### Try it
Copy out every line below without alteration.
================================
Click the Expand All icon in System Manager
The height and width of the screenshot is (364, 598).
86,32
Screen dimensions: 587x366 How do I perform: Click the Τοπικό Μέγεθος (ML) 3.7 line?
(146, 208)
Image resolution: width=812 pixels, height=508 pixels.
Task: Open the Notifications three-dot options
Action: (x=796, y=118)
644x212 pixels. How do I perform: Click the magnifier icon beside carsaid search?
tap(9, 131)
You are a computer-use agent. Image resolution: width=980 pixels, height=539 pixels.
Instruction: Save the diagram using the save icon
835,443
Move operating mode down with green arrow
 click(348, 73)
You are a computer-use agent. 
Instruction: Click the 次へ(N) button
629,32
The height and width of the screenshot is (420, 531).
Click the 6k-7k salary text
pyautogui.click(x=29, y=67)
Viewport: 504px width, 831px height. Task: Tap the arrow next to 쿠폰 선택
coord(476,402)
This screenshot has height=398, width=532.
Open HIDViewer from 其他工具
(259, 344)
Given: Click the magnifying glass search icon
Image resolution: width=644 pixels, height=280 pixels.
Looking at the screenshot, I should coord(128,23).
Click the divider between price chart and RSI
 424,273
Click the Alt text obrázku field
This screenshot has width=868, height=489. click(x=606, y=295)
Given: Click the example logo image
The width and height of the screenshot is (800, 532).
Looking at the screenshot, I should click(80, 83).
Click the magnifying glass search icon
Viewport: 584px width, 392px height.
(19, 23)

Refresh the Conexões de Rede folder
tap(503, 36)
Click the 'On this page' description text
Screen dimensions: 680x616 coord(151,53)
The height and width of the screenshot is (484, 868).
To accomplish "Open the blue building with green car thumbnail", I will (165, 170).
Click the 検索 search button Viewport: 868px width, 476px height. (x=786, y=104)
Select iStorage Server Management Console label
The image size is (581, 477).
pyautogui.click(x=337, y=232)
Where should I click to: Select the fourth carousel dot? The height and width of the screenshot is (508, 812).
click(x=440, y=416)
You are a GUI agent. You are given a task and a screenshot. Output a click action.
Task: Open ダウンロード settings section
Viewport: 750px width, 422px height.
================================
### Task solution
Click the Expand All icon in System Manager
The height and width of the screenshot is (364, 598).
86,32
Screen dimensions: 587x366 How do I perform: Click the Τοπικό Μέγεθος (ML) 3.7 line?
(146, 208)
Image resolution: width=812 pixels, height=508 pixels.
Task: Open the Notifications three-dot options
Action: (x=796, y=118)
644x212 pixels. How do I perform: Click the magnifier icon beside carsaid search?
tap(9, 131)
You are a computer-use agent. Image resolution: width=980 pixels, height=539 pixels.
Instruction: Save the diagram using the save icon
835,443
Move operating mode down with green arrow
 click(348, 73)
You are a computer-use agent. 
Instruction: Click the 次へ(N) button
629,32
The height and width of the screenshot is (420, 531).
Click the 6k-7k salary text
pyautogui.click(x=29, y=67)
Viewport: 504px width, 831px height. Task: Tap the arrow next to 쿠폰 선택
coord(476,402)
This screenshot has height=398, width=532.
Open HIDViewer from 其他工具
(259, 344)
Given: Click the magnifying glass search icon
Image resolution: width=644 pixels, height=280 pixels.
Looking at the screenshot, I should coord(128,23).
Click the divider between price chart and RSI
 424,273
Click the Alt text obrázku field
This screenshot has width=868, height=489. click(x=606, y=295)
Given: Click the example logo image
The width and height of the screenshot is (800, 532).
Looking at the screenshot, I should click(80, 83).
Click the magnifying glass search icon
Viewport: 584px width, 392px height.
(19, 23)

Refresh the Conexões de Rede folder
tap(503, 36)
Click the 'On this page' description text
Screen dimensions: 680x616 coord(151,53)
The height and width of the screenshot is (484, 868).
To accomplish "Open the blue building with green car thumbnail", I will (165, 170).
Click the 検索 search button Viewport: 868px width, 476px height. (x=786, y=104)
Select iStorage Server Management Console label
The image size is (581, 477).
pyautogui.click(x=337, y=232)
Where should I click to: Select the fourth carousel dot? The height and width of the screenshot is (508, 812).
click(x=440, y=416)
You are a GUI agent. You are given a task and a screenshot. Output a click action.
Task: Open ダウンロード settings section
Viewport: 750px width, 422px height.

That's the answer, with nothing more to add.